■ **WHAT YOU SHOULD DO**
In your copy, leave out the pictures and output only the lines from the one holding "The height and width of the screenshot is (687, 1544)." through the end of the data below, exactly.

======== SOURCE INFORMATION ========

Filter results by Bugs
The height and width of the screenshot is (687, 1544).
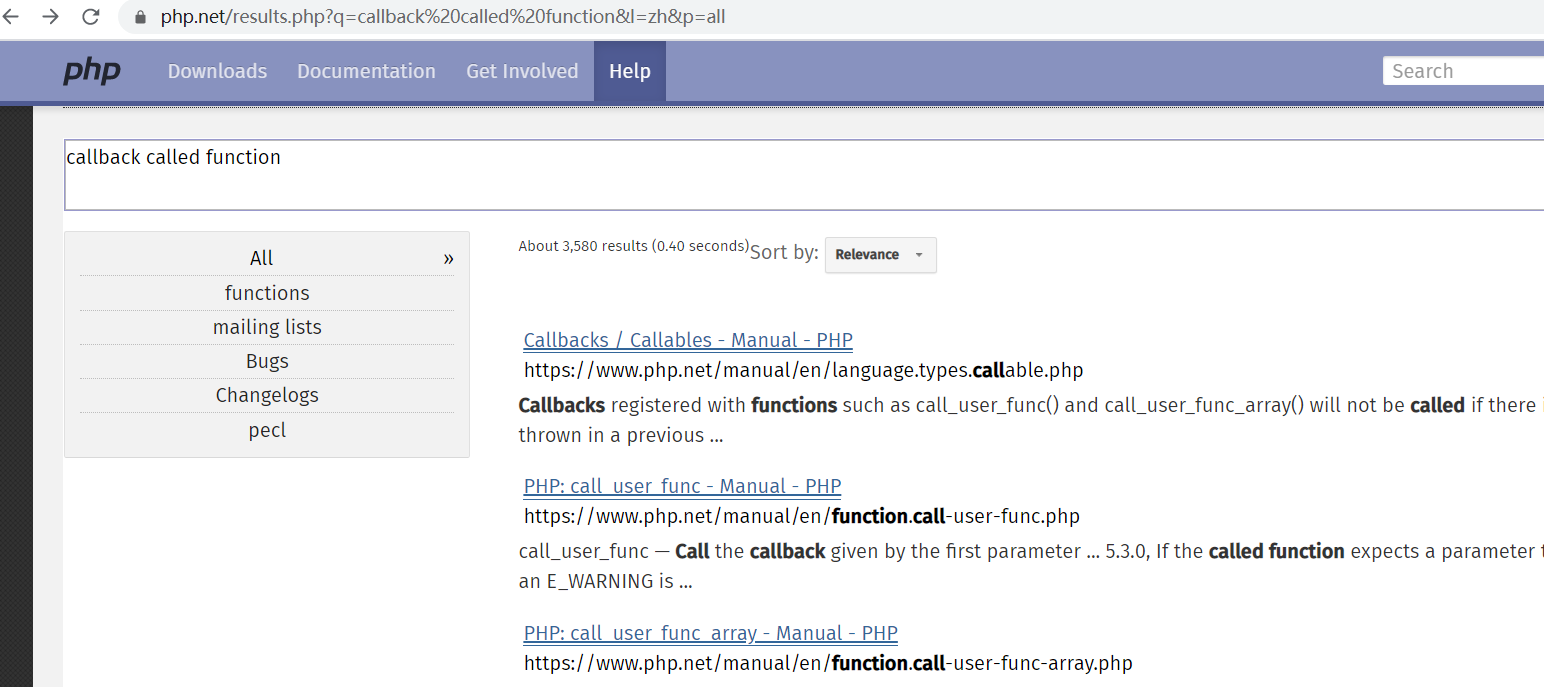click(267, 361)
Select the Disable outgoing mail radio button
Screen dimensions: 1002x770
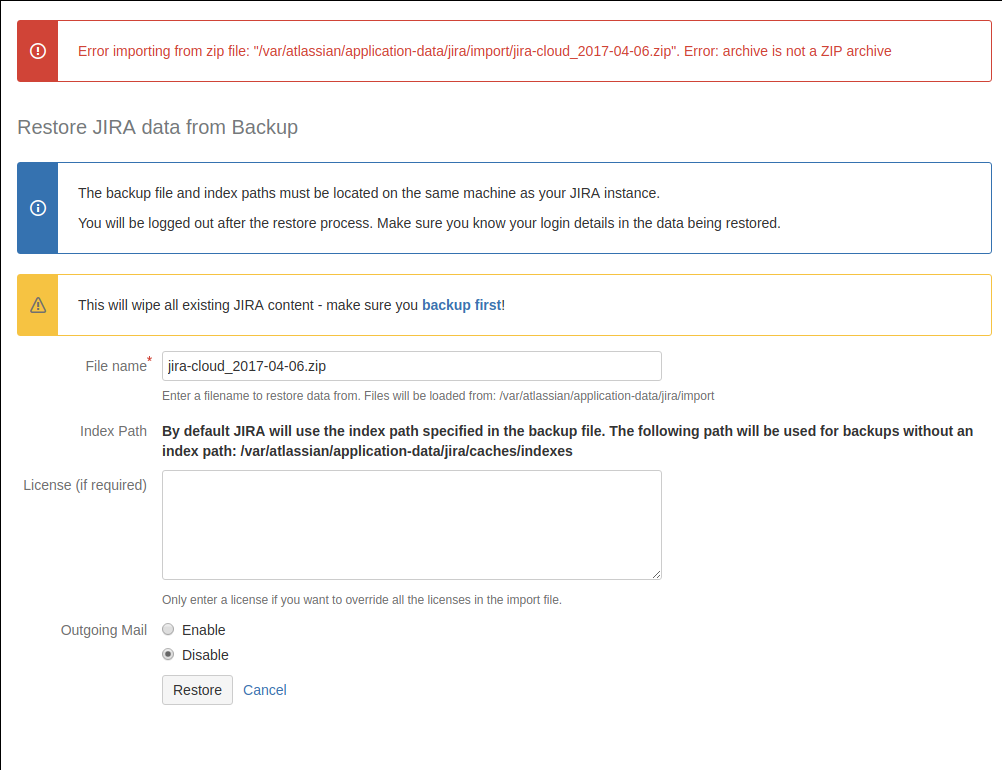click(168, 654)
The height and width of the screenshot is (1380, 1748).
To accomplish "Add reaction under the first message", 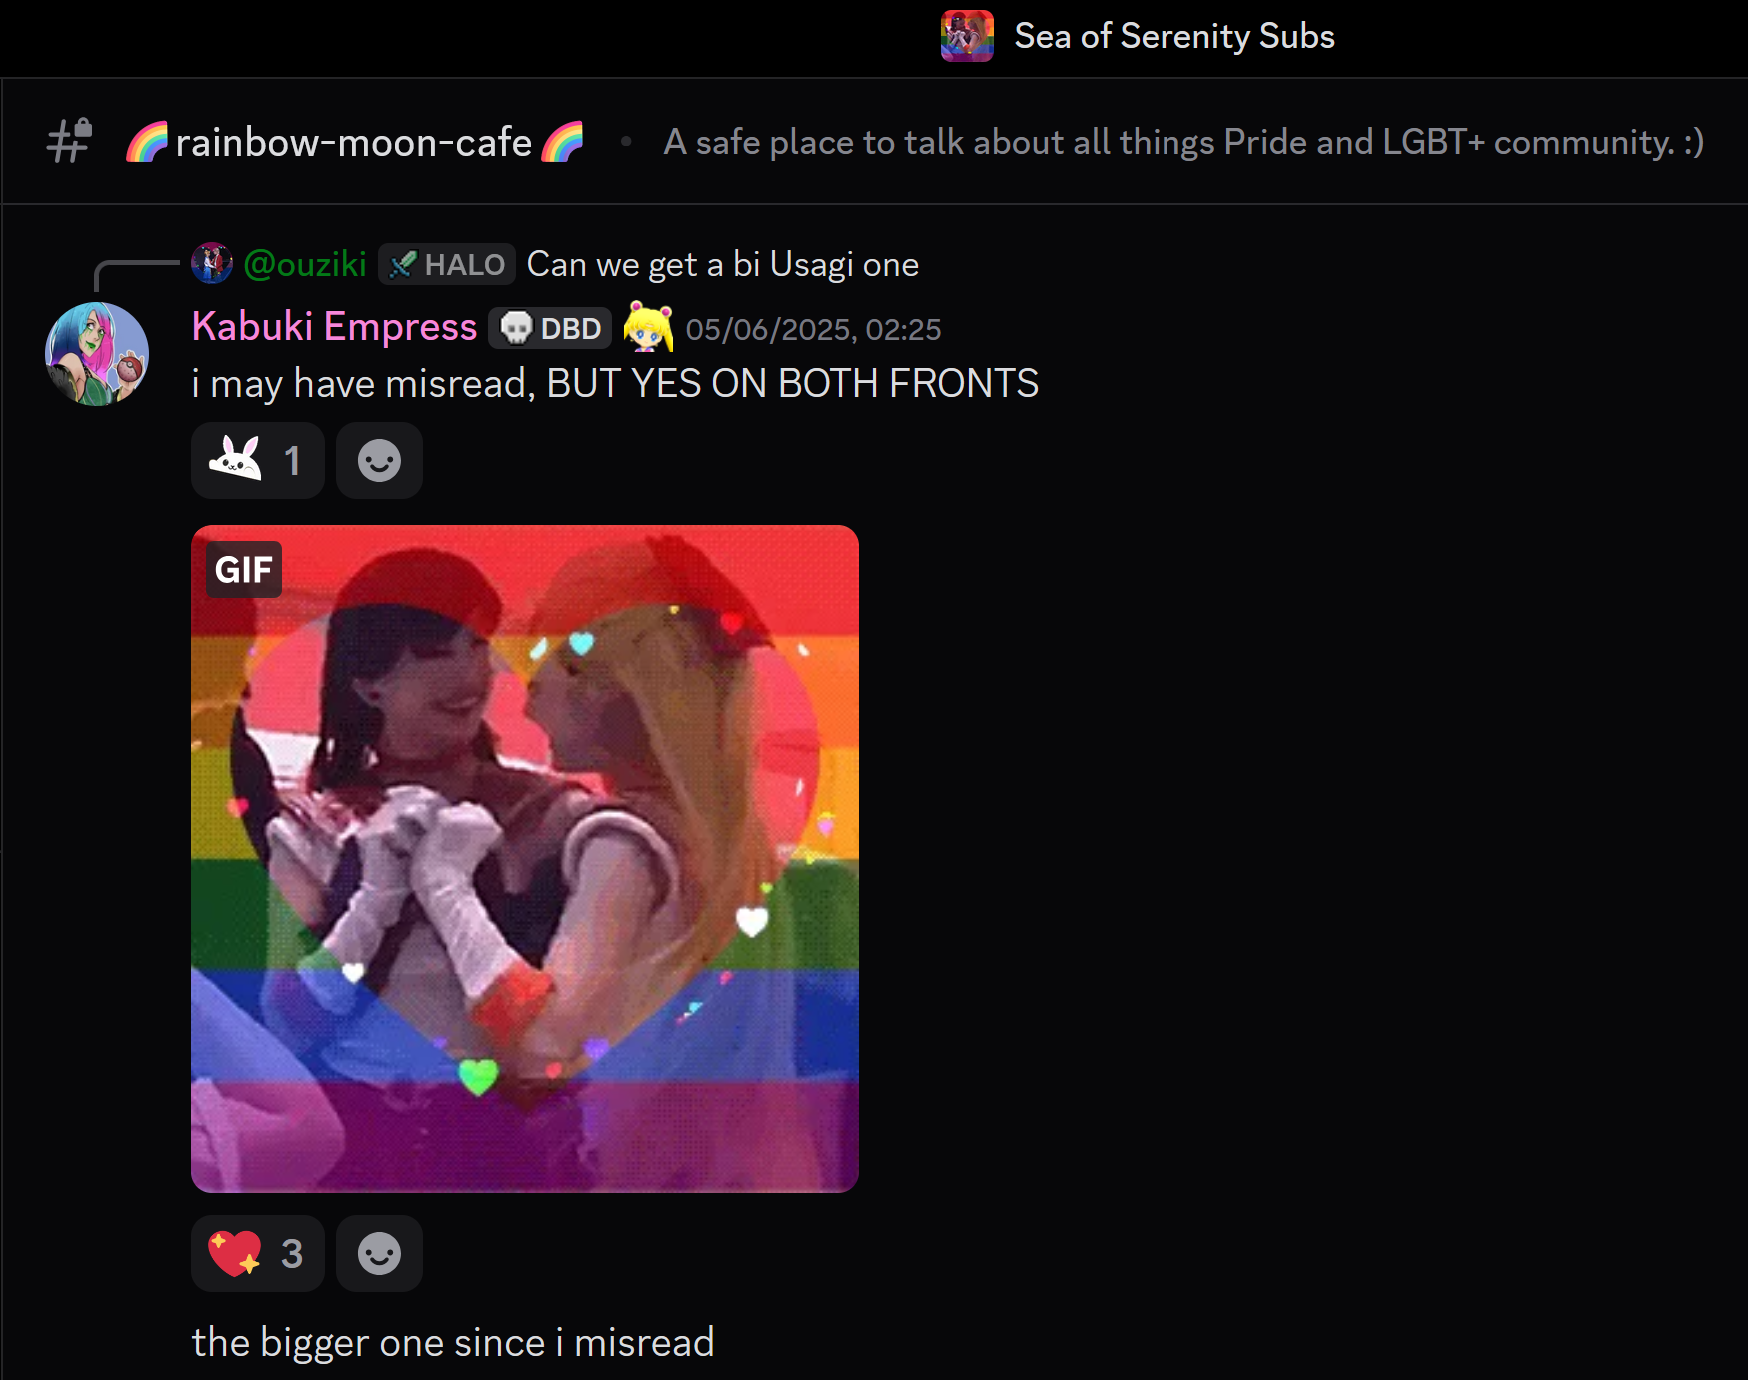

========

■ **SOLUTION FOR THIS PROBLEM**
The height and width of the screenshot is (687, 1544).
click(267, 361)
Select the Disable outgoing mail radio button
Screen dimensions: 1002x770
click(168, 654)
The height and width of the screenshot is (1380, 1748).
To accomplish "Add reaction under the first message", 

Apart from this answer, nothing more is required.